[Start of Attachment]

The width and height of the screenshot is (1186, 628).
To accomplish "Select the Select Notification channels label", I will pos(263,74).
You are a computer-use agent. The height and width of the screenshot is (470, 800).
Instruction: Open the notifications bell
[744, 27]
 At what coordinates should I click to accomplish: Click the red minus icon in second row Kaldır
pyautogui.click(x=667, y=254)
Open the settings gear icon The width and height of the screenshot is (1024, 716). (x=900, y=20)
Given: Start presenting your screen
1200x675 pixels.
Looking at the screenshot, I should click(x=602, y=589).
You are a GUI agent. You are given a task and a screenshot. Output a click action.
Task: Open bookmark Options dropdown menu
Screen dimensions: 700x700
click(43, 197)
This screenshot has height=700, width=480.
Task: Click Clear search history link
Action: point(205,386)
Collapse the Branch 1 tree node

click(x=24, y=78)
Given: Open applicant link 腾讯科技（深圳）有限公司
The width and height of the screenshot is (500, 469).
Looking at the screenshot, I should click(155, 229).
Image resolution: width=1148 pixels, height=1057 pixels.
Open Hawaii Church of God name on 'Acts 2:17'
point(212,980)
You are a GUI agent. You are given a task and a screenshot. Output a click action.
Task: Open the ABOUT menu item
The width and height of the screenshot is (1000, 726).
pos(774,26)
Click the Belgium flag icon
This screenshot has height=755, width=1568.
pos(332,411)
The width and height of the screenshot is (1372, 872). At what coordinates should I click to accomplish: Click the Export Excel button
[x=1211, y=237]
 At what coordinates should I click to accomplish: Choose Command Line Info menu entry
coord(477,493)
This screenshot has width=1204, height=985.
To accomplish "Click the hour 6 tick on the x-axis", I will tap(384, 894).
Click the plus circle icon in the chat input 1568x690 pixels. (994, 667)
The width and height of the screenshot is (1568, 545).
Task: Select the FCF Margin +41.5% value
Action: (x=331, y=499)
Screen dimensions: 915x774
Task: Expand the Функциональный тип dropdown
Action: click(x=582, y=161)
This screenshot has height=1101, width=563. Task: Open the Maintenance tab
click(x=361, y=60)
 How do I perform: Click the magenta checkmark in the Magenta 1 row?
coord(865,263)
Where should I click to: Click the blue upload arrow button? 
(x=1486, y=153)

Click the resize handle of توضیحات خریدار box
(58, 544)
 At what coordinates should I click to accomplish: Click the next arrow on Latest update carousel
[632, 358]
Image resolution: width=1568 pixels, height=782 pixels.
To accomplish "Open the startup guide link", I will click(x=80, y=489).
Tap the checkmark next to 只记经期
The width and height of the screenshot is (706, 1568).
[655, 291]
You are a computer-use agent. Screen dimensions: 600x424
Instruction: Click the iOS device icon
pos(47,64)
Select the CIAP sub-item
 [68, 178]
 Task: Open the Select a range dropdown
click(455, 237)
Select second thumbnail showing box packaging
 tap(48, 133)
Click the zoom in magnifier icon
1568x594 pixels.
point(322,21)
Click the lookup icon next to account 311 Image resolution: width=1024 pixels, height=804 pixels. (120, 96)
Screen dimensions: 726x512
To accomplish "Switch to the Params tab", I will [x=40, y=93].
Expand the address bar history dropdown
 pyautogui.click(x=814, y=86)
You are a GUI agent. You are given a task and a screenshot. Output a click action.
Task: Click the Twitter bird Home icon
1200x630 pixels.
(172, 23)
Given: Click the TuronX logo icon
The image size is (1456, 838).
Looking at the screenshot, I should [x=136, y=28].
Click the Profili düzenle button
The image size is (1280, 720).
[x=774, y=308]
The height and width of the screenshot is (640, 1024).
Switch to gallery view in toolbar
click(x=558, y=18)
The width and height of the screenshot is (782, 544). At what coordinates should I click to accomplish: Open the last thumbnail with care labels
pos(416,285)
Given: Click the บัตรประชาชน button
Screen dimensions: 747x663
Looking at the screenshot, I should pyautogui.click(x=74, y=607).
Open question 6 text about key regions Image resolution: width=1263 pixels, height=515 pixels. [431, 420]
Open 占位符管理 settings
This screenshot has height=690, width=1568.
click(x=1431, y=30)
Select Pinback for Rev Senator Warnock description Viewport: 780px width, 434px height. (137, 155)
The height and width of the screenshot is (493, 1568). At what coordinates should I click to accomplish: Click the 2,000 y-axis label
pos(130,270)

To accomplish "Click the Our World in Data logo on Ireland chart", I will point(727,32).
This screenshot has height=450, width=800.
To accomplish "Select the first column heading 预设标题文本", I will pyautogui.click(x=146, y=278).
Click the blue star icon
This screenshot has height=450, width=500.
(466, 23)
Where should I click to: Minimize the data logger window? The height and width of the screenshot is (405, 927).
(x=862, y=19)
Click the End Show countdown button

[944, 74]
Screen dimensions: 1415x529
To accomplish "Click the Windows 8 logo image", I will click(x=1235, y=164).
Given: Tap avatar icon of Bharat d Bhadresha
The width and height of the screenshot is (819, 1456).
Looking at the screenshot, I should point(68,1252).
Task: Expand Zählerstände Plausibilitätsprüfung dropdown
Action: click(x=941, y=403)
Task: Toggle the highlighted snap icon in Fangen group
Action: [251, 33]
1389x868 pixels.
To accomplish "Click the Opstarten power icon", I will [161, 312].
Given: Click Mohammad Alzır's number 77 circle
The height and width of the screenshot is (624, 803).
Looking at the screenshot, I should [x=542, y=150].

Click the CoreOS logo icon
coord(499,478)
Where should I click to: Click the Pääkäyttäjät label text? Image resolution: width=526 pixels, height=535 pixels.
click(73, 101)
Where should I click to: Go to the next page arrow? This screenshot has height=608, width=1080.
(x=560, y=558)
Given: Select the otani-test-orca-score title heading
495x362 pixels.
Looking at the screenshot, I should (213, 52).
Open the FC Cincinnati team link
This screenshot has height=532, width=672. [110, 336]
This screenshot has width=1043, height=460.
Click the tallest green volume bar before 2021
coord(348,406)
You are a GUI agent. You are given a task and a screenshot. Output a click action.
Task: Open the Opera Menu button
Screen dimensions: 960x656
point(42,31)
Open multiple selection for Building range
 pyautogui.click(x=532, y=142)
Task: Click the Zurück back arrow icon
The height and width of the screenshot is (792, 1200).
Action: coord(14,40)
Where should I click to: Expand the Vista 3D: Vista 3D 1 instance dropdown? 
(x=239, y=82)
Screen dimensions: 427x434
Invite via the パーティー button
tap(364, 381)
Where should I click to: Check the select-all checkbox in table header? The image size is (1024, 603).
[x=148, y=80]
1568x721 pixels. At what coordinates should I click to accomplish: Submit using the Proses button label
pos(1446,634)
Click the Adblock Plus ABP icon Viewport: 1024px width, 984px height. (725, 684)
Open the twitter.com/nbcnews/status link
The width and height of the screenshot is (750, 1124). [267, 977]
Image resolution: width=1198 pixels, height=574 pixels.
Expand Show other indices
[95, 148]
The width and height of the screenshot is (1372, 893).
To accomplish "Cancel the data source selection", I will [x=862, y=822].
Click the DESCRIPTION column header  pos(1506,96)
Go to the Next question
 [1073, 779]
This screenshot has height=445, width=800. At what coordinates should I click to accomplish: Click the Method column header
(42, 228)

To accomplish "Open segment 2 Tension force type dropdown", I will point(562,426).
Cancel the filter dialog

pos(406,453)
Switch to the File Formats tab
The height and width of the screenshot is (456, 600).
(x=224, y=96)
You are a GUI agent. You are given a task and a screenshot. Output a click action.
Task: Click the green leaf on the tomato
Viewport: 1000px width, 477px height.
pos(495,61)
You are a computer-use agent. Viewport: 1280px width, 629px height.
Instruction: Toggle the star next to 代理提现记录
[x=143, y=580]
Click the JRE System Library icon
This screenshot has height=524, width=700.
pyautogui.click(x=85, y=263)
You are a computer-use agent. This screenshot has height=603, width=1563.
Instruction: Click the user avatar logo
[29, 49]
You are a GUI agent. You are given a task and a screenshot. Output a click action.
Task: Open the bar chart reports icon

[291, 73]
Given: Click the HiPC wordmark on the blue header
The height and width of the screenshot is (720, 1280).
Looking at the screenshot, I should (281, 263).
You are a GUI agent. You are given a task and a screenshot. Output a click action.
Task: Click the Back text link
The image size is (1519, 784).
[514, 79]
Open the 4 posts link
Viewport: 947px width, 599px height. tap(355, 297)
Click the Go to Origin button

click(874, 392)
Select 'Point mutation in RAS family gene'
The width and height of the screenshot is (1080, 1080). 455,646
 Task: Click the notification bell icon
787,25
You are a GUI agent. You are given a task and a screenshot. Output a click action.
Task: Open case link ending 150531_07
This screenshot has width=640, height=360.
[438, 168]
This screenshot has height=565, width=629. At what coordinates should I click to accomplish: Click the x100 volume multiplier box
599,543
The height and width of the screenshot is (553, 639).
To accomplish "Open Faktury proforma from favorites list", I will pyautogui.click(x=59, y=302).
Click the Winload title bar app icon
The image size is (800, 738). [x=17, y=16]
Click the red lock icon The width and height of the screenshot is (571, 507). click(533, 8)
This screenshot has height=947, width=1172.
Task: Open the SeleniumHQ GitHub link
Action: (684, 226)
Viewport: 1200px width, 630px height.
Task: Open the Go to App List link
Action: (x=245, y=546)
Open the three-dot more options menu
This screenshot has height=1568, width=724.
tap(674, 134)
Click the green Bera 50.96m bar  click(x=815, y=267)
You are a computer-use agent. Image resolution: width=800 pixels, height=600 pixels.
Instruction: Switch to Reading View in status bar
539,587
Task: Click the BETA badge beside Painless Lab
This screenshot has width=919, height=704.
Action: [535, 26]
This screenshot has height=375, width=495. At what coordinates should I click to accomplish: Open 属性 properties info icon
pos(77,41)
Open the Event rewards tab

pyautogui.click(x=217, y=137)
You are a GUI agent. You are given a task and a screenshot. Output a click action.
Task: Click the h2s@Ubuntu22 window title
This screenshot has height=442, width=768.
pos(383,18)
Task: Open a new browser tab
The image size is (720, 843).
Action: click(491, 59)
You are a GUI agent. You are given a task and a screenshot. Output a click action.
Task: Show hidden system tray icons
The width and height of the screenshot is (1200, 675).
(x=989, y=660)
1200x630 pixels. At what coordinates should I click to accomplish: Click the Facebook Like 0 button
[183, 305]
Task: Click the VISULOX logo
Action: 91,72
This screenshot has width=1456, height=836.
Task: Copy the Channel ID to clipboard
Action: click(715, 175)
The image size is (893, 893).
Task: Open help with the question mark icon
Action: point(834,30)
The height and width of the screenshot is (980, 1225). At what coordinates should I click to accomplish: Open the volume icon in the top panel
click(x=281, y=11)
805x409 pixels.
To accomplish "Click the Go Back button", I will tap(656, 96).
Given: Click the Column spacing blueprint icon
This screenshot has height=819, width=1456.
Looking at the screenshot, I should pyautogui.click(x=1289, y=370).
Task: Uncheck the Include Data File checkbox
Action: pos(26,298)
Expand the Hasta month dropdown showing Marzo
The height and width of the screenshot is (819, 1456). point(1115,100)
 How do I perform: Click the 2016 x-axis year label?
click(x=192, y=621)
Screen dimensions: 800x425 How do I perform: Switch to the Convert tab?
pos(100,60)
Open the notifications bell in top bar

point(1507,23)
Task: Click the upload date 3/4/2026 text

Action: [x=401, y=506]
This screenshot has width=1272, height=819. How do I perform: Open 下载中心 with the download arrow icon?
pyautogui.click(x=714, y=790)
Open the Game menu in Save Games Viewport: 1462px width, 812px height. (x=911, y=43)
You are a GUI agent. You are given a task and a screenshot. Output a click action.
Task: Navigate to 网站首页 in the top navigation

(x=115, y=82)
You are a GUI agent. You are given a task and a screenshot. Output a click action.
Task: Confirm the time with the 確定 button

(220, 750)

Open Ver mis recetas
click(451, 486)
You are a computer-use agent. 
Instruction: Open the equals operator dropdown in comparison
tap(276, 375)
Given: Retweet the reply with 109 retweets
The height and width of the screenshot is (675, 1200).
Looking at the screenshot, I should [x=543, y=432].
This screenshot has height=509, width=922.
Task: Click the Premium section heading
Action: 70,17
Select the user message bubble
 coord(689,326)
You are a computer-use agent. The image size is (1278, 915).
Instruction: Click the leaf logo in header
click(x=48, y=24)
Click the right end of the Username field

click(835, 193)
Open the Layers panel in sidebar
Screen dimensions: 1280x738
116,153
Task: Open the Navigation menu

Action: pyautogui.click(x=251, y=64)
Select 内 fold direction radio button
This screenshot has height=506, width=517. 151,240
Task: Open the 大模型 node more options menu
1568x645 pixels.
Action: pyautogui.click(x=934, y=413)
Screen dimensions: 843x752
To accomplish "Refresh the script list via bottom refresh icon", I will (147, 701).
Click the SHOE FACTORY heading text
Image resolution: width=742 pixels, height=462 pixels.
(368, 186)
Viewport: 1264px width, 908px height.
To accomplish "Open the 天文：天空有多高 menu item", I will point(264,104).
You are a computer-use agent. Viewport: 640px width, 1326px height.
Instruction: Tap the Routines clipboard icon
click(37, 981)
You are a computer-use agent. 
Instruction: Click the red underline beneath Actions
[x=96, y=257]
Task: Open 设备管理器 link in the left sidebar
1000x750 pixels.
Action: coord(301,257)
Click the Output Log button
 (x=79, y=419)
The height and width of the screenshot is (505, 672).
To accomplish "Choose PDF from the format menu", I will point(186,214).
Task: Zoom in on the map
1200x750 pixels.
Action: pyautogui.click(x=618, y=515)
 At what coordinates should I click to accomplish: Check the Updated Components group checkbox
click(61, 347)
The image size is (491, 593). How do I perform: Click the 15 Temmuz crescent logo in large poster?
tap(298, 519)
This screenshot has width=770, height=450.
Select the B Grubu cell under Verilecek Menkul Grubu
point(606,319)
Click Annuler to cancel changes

[End of Attachment]

## WHAT THE EXERCISE ASKS
The stretch of entries above that starts with the line containing "You are a computer-use agent. The image" and goes on through the line containing "Viewport: 1264px width, 908px height." is to be transcribed exactly, and no other line is to be transcribed.

## TASK RESULT
You are a computer-use agent. The image size is (1278, 915).
Instruction: Click the leaf logo in header
click(x=48, y=24)
Click the right end of the Username field

click(835, 193)
Open the Layers panel in sidebar
Screen dimensions: 1280x738
116,153
Task: Open the Navigation menu

Action: pyautogui.click(x=251, y=64)
Select 内 fold direction radio button
This screenshot has height=506, width=517. 151,240
Task: Open the 大模型 node more options menu
1568x645 pixels.
Action: pyautogui.click(x=934, y=413)
Screen dimensions: 843x752
To accomplish "Refresh the script list via bottom refresh icon", I will (147, 701).
Click the SHOE FACTORY heading text
Image resolution: width=742 pixels, height=462 pixels.
(368, 186)
Viewport: 1264px width, 908px height.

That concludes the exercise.